I, too, want to send flowers to the Municipal Corporation of Delhi, to let it know how badly I feel about whatever infirmity has led to the urban planning catastrophe that is Delhi, and to the devil’s choice between short-term individual livelihoods and collective long-term survival which we are being forced to make today. The poor dears have also been caught unawares by dengue fever, which has sneakily broken out at exactly the same time as it does every year. The MCD’s credibility is currently lower than the public platelet count. It definitely needs some love.

Saying it with flowers means finding the right blossoms, so I have composed a pithy bouquet of two very special flowers. The first is a Titan arum, or Amorphophallus titanum, (which roughly translates as ‘gigantic shapeless penis’ for reasons that a brief glimpse makes clear). Growing to a height of ten feet, it is the world’s largest unbranched inflorescence, or cluster of flowers. The other is the Titan’s very famous cousin, Rafflesia arnoldii, which has a diameter of one metre and a weight of eleven kilograms, and is the world’s largest single true flower. They are a sight to behold.

There’s just one small thing, which is that both flowers are characterised by an overpowering stench of decomposing flesh—in Sumatra they’re called ‘bunga bangkai’, or ‘corpse flower’. Everyone gags, and some people fall to the ground in a dead faint. I hope that this won’t detract from the message that I care.

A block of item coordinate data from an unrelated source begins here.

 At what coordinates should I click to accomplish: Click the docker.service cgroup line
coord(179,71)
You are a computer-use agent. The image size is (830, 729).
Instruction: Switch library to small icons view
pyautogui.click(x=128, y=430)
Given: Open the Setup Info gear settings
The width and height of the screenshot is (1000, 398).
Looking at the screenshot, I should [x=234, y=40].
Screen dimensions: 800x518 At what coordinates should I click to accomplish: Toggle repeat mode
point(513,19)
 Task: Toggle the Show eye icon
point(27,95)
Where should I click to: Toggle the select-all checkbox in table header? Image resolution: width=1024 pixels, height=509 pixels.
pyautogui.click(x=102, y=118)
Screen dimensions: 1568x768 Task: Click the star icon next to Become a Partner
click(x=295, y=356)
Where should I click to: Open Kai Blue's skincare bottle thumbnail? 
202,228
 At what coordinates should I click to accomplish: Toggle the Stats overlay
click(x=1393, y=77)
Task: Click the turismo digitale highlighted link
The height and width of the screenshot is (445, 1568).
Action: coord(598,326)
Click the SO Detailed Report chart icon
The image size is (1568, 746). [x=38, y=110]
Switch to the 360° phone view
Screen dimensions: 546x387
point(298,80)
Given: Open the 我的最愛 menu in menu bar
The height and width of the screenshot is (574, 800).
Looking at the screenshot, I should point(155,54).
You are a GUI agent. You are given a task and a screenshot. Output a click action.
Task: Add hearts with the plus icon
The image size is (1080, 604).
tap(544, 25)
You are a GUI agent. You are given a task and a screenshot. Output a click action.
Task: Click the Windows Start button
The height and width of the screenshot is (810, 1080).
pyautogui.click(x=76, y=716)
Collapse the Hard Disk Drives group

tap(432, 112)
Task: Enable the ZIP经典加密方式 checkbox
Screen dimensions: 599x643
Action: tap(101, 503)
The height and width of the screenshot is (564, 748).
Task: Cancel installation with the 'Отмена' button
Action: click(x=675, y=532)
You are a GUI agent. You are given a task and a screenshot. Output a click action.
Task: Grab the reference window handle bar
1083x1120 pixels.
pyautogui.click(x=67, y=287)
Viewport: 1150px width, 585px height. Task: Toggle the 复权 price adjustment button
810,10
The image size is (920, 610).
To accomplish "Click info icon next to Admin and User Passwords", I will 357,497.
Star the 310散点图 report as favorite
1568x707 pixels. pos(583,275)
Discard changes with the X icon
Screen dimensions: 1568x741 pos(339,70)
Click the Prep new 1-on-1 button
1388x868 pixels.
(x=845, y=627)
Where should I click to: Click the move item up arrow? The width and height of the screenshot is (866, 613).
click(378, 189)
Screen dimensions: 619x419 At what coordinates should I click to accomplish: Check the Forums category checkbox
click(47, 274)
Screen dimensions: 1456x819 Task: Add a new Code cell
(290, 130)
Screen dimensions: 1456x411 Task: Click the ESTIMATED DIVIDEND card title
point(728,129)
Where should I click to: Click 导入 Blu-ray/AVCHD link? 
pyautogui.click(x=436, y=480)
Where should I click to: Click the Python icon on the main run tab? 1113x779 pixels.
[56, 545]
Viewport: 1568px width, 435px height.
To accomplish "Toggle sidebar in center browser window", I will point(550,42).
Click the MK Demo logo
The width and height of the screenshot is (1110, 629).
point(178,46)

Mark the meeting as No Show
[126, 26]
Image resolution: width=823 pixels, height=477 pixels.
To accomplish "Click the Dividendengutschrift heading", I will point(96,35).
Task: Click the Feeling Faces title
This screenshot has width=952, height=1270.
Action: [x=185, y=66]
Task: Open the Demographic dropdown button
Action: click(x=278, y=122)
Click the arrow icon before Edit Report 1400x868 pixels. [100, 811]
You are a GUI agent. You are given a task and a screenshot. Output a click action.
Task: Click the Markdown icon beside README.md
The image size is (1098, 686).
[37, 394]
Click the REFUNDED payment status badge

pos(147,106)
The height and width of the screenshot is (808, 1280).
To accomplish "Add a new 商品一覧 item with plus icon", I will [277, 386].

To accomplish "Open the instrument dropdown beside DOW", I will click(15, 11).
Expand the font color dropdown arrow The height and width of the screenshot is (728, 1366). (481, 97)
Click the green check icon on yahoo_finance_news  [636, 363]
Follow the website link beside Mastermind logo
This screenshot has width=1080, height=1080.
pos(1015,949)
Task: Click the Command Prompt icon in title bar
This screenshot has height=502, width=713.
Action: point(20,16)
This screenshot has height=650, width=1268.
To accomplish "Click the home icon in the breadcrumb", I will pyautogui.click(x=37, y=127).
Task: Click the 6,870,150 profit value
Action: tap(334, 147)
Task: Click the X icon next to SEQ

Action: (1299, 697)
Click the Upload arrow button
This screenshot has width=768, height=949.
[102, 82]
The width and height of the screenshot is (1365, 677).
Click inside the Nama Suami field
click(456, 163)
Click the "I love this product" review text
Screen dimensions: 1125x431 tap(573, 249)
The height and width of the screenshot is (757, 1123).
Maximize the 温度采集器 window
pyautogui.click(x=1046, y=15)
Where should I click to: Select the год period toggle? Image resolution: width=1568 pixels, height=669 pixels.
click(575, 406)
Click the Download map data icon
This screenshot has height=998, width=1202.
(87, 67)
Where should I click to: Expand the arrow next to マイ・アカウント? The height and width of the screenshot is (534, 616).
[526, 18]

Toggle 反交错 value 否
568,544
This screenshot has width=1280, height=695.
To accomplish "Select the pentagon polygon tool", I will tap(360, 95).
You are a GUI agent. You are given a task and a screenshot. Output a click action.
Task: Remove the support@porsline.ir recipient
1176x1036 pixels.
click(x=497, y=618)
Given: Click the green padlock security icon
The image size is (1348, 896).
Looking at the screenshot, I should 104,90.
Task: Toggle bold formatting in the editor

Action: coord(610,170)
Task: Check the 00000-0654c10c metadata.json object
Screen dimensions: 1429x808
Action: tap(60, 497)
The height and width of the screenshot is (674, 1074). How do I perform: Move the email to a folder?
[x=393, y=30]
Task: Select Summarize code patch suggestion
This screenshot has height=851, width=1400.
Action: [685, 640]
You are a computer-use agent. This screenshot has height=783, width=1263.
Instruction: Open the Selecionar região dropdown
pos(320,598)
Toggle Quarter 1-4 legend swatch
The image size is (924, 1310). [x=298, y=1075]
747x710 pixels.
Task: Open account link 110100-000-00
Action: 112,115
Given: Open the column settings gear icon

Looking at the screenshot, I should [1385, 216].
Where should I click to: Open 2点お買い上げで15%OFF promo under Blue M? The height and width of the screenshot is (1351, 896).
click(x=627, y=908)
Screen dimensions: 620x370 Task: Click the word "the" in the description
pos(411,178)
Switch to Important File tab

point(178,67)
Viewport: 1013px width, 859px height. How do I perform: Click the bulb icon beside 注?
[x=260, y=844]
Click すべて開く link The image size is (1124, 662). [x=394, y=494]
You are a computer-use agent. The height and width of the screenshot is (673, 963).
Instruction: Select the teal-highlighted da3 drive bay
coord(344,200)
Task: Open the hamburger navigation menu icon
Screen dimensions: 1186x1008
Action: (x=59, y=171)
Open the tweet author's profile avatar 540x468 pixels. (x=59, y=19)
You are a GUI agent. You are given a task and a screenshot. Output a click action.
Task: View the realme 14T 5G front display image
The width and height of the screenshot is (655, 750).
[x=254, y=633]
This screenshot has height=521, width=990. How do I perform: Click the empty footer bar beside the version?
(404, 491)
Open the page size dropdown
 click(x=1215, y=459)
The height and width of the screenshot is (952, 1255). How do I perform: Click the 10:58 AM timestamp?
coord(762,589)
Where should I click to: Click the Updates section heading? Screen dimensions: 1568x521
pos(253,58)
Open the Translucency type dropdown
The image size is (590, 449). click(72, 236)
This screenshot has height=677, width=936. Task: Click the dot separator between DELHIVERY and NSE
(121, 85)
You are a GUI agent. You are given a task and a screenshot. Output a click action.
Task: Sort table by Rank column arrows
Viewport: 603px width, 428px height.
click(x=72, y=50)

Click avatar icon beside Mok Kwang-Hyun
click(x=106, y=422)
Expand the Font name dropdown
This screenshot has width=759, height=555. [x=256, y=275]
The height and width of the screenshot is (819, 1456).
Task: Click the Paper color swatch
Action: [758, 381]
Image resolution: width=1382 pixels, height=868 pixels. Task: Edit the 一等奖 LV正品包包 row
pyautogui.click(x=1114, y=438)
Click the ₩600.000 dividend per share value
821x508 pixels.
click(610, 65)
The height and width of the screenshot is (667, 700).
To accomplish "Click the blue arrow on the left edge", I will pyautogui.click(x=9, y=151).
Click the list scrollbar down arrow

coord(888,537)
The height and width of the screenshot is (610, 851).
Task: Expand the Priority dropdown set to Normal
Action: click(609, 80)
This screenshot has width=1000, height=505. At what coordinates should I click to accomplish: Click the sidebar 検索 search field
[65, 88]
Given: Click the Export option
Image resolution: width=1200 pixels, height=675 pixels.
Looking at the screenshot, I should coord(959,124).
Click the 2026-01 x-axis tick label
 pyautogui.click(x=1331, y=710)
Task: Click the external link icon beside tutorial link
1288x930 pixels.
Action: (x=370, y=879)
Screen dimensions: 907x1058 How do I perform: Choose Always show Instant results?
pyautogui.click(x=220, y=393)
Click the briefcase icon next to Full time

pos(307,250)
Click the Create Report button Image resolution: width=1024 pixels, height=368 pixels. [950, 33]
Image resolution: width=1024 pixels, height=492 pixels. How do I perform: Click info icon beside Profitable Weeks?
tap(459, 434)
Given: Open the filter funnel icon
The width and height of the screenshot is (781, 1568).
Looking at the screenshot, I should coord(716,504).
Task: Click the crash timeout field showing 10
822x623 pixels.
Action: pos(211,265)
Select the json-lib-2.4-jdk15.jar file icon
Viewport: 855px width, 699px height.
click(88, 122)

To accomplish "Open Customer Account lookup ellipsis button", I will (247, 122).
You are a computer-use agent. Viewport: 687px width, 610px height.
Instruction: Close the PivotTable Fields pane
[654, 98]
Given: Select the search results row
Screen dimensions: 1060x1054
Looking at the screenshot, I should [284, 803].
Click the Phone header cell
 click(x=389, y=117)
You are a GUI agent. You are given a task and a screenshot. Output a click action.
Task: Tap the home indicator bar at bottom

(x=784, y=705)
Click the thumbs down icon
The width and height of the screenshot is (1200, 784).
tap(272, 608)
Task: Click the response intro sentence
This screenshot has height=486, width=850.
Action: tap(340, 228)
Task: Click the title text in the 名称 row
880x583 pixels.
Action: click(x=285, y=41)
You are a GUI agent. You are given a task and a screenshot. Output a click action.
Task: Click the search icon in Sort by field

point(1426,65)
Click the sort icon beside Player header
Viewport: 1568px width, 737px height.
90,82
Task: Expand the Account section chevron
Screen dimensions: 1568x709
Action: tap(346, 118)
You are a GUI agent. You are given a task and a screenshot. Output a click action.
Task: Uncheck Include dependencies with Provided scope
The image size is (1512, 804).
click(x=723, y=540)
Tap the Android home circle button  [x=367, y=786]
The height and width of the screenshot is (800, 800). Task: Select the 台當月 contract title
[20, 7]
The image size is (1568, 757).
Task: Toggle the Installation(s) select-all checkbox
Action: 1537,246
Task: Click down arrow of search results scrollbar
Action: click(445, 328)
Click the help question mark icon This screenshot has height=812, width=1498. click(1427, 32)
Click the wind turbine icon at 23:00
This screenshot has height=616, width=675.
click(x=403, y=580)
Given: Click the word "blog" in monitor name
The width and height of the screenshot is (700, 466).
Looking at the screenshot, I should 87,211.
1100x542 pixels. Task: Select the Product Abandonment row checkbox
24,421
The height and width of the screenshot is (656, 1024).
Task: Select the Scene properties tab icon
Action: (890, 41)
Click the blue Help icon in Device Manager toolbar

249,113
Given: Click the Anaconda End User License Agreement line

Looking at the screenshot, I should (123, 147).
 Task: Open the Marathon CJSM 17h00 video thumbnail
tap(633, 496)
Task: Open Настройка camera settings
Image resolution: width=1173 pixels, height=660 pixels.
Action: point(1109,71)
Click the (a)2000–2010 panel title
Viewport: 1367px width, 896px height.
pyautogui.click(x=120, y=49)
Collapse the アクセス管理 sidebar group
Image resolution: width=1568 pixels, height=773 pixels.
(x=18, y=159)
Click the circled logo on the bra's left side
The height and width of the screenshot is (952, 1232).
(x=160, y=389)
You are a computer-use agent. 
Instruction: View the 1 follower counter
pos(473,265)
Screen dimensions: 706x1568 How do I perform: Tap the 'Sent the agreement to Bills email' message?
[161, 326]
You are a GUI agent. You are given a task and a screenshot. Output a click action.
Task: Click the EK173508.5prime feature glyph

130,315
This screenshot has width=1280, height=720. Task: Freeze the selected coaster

Nobody said that Gandhigiri is easy, and indeed I’m finding it hard to turn over my new leaf, because these wonderful expressions of fellow-feeling grow only in the rainforests of Sumatra and Kalimantan, and are moody about coming into flower (they bloom unpredictably, and only for a week, so pollination is a bit of a hit and miss affair). People sometimes travel deep into the forest only to stare sadly at nothing; those who are lucky enough to be in the right place at the right time, stand in queues, and pay good money.

If I do manage to make up my bouquet, it remains to be seen whether the Corporation appreciates how thrillingly rare these flowers are; and whether it twigs on to the underlying message of love and hope. If it uncharitably chooses to believe that it is being flipped a floral bird, or being told that it stinks, well, I’ll have to remember that it’s feeling a bit off-colour. Anyway, from what I understand of Gandhigiri, the point is to make the gesture even if—nay, especially if the recipient is ungrateful, so I’ll keep looking.